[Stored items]
BEGIN

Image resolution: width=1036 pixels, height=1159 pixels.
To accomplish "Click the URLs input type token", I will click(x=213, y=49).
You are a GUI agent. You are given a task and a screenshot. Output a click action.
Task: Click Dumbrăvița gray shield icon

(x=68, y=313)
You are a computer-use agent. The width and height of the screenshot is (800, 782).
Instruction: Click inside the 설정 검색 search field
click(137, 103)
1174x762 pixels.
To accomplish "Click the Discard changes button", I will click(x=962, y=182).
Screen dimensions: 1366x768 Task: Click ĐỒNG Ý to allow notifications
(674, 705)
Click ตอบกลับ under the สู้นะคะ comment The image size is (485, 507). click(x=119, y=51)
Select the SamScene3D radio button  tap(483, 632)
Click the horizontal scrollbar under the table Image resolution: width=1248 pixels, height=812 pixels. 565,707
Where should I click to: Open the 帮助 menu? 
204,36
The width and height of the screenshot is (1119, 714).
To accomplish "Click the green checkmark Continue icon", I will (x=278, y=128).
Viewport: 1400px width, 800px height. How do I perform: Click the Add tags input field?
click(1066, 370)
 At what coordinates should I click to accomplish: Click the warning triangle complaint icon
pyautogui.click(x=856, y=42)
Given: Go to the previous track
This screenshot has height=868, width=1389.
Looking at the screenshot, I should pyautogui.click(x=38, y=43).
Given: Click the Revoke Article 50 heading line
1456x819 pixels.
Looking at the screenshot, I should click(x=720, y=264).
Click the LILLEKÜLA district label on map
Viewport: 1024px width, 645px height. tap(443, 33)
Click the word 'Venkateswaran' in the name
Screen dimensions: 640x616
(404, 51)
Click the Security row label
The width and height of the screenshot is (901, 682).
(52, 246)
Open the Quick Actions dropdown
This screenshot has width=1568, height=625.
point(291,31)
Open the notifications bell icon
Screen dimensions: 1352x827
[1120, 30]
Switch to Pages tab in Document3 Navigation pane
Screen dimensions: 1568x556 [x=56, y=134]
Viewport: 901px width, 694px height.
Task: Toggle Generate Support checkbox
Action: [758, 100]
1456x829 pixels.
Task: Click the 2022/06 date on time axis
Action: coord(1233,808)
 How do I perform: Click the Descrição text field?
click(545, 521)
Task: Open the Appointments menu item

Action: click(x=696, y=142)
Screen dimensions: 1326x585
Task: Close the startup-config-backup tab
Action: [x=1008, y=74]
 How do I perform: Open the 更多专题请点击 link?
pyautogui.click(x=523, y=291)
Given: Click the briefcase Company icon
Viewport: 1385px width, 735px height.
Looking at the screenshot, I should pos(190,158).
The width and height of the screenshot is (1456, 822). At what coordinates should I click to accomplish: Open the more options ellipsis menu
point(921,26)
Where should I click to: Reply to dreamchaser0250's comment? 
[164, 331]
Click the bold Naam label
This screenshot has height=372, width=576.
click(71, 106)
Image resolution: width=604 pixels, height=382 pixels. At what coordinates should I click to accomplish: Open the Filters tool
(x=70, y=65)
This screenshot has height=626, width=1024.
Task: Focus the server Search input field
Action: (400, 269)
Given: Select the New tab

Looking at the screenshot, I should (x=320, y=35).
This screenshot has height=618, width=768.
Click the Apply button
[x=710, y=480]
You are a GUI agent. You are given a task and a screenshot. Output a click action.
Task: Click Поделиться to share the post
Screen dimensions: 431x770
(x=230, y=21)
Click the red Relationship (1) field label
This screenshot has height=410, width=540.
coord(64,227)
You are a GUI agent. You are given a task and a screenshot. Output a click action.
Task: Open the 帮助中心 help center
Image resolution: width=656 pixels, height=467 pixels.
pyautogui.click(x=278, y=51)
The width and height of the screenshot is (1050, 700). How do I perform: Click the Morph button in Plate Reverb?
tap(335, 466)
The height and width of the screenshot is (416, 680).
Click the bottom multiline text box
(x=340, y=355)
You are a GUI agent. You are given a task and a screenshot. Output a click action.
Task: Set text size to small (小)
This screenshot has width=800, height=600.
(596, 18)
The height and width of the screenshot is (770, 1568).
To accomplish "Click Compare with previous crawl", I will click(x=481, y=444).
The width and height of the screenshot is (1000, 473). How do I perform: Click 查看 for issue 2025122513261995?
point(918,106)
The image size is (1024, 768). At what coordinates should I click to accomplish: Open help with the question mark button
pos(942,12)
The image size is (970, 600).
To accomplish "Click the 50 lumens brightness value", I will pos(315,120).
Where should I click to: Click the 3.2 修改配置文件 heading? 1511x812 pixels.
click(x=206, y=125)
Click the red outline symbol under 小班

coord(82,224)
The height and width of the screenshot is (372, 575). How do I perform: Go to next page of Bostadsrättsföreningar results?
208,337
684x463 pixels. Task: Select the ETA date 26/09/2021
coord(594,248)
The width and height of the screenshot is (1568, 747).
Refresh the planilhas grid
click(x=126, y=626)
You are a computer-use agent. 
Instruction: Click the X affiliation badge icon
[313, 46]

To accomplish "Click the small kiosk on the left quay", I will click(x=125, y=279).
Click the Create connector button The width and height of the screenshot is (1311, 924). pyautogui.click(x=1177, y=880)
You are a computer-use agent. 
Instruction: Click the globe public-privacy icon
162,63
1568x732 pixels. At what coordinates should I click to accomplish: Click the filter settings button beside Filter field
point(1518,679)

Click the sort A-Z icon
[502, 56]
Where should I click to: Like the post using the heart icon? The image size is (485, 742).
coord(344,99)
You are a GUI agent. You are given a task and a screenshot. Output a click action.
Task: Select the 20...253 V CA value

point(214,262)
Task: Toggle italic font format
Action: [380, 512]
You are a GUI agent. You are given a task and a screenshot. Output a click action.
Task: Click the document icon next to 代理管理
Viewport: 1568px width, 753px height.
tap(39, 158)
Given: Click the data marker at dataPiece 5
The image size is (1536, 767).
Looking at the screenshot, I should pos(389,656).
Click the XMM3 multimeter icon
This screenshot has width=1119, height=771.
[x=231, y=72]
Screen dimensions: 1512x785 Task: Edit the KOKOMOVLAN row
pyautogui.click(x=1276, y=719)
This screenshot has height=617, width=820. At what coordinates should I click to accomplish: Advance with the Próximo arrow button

END

Task requirements =
Reproduce the entries above in full and exactly.

Answer to this task =
Image resolution: width=1036 pixels, height=1159 pixels.
To accomplish "Click the URLs input type token", I will click(x=213, y=49).
You are a GUI agent. You are given a task and a screenshot. Output a click action.
Task: Click Dumbrăvița gray shield icon

(x=68, y=313)
You are a computer-use agent. The width and height of the screenshot is (800, 782).
Instruction: Click inside the 설정 검색 search field
click(137, 103)
1174x762 pixels.
To accomplish "Click the Discard changes button", I will click(x=962, y=182).
Screen dimensions: 1366x768 Task: Click ĐỒNG Ý to allow notifications
(674, 705)
Click ตอบกลับ under the สู้นะคะ comment The image size is (485, 507). click(x=119, y=51)
Select the SamScene3D radio button  tap(483, 632)
Click the horizontal scrollbar under the table Image resolution: width=1248 pixels, height=812 pixels. 565,707
Where should I click to: Open the 帮助 menu? 
204,36
The width and height of the screenshot is (1119, 714).
To accomplish "Click the green checkmark Continue icon", I will (x=278, y=128).
Viewport: 1400px width, 800px height. How do I perform: Click the Add tags input field?
click(1066, 370)
 At what coordinates should I click to accomplish: Click the warning triangle complaint icon
pyautogui.click(x=856, y=42)
Given: Go to the previous track
This screenshot has height=868, width=1389.
Looking at the screenshot, I should pyautogui.click(x=38, y=43).
Given: Click the Revoke Article 50 heading line
1456x819 pixels.
Looking at the screenshot, I should click(x=720, y=264).
Click the LILLEKÜLA district label on map
Viewport: 1024px width, 645px height. tap(443, 33)
Click the word 'Venkateswaran' in the name
Screen dimensions: 640x616
(404, 51)
Click the Security row label
The width and height of the screenshot is (901, 682).
(52, 246)
Open the Quick Actions dropdown
This screenshot has width=1568, height=625.
point(291,31)
Open the notifications bell icon
Screen dimensions: 1352x827
[1120, 30]
Switch to Pages tab in Document3 Navigation pane
Screen dimensions: 1568x556 [x=56, y=134]
Viewport: 901px width, 694px height.
Task: Toggle Generate Support checkbox
Action: [758, 100]
1456x829 pixels.
Task: Click the 2022/06 date on time axis
Action: coord(1233,808)
 How do I perform: Click the Descrição text field?
click(545, 521)
Task: Open the Appointments menu item

Action: click(x=696, y=142)
Screen dimensions: 1326x585
Task: Close the startup-config-backup tab
Action: [x=1008, y=74]
 How do I perform: Open the 更多专题请点击 link?
pyautogui.click(x=523, y=291)
Given: Click the briefcase Company icon
Viewport: 1385px width, 735px height.
Looking at the screenshot, I should pos(190,158).
The width and height of the screenshot is (1456, 822). At what coordinates should I click to accomplish: Open the more options ellipsis menu
point(921,26)
Where should I click to: Reply to dreamchaser0250's comment? 
[164, 331]
Click the bold Naam label
This screenshot has height=372, width=576.
click(71, 106)
Image resolution: width=604 pixels, height=382 pixels. At what coordinates should I click to accomplish: Open the Filters tool
(x=70, y=65)
This screenshot has height=626, width=1024.
Task: Focus the server Search input field
Action: (400, 269)
Given: Select the New tab

Looking at the screenshot, I should (x=320, y=35).
This screenshot has height=618, width=768.
Click the Apply button
[x=710, y=480]
You are a GUI agent. You are given a task and a screenshot. Output a click action.
Task: Click Поделиться to share the post
Screen dimensions: 431x770
(x=230, y=21)
Click the red Relationship (1) field label
This screenshot has height=410, width=540.
coord(64,227)
You are a GUI agent. You are given a task and a screenshot. Output a click action.
Task: Open the 帮助中心 help center
Image resolution: width=656 pixels, height=467 pixels.
pyautogui.click(x=278, y=51)
The width and height of the screenshot is (1050, 700). How do I perform: Click the Morph button in Plate Reverb?
tap(335, 466)
The height and width of the screenshot is (416, 680).
Click the bottom multiline text box
(x=340, y=355)
You are a GUI agent. You are given a task and a screenshot. Output a click action.
Task: Set text size to small (小)
This screenshot has width=800, height=600.
(596, 18)
The height and width of the screenshot is (770, 1568).
To accomplish "Click Compare with previous crawl", I will click(x=481, y=444).
The width and height of the screenshot is (1000, 473). How do I perform: Click 查看 for issue 2025122513261995?
point(918,106)
The image size is (1024, 768). At what coordinates should I click to accomplish: Open help with the question mark button
pos(942,12)
The image size is (970, 600).
To accomplish "Click the 50 lumens brightness value", I will pos(315,120).
Where should I click to: Click the 3.2 修改配置文件 heading? 1511x812 pixels.
click(x=206, y=125)
Click the red outline symbol under 小班

coord(82,224)
The height and width of the screenshot is (372, 575). How do I perform: Go to next page of Bostadsrättsföreningar results?
208,337
684x463 pixels. Task: Select the ETA date 26/09/2021
coord(594,248)
The width and height of the screenshot is (1568, 747).
Refresh the planilhas grid
click(x=126, y=626)
You are a computer-use agent. 
Instruction: Click the X affiliation badge icon
[313, 46]

To accomplish "Click the small kiosk on the left quay", I will click(x=125, y=279).
Click the Create connector button The width and height of the screenshot is (1311, 924). pyautogui.click(x=1177, y=880)
You are a computer-use agent. 
Instruction: Click the globe public-privacy icon
162,63
1568x732 pixels. At what coordinates should I click to accomplish: Click the filter settings button beside Filter field
point(1518,679)

Click the sort A-Z icon
[502, 56]
Where should I click to: Like the post using the heart icon? The image size is (485, 742).
coord(344,99)
You are a GUI agent. You are given a task and a screenshot. Output a click action.
Task: Select the 20...253 V CA value

point(214,262)
Task: Toggle italic font format
Action: [380, 512]
You are a GUI agent. You are given a task and a screenshot. Output a click action.
Task: Click the document icon next to 代理管理
Viewport: 1568px width, 753px height.
tap(39, 158)
Given: Click the data marker at dataPiece 5
The image size is (1536, 767).
Looking at the screenshot, I should pos(389,656).
Click the XMM3 multimeter icon
This screenshot has width=1119, height=771.
[x=231, y=72]
Screen dimensions: 1512x785 Task: Edit the KOKOMOVLAN row
pyautogui.click(x=1276, y=719)
This screenshot has height=617, width=820. At what coordinates should I click to accomplish: Advance with the Próximo arrow button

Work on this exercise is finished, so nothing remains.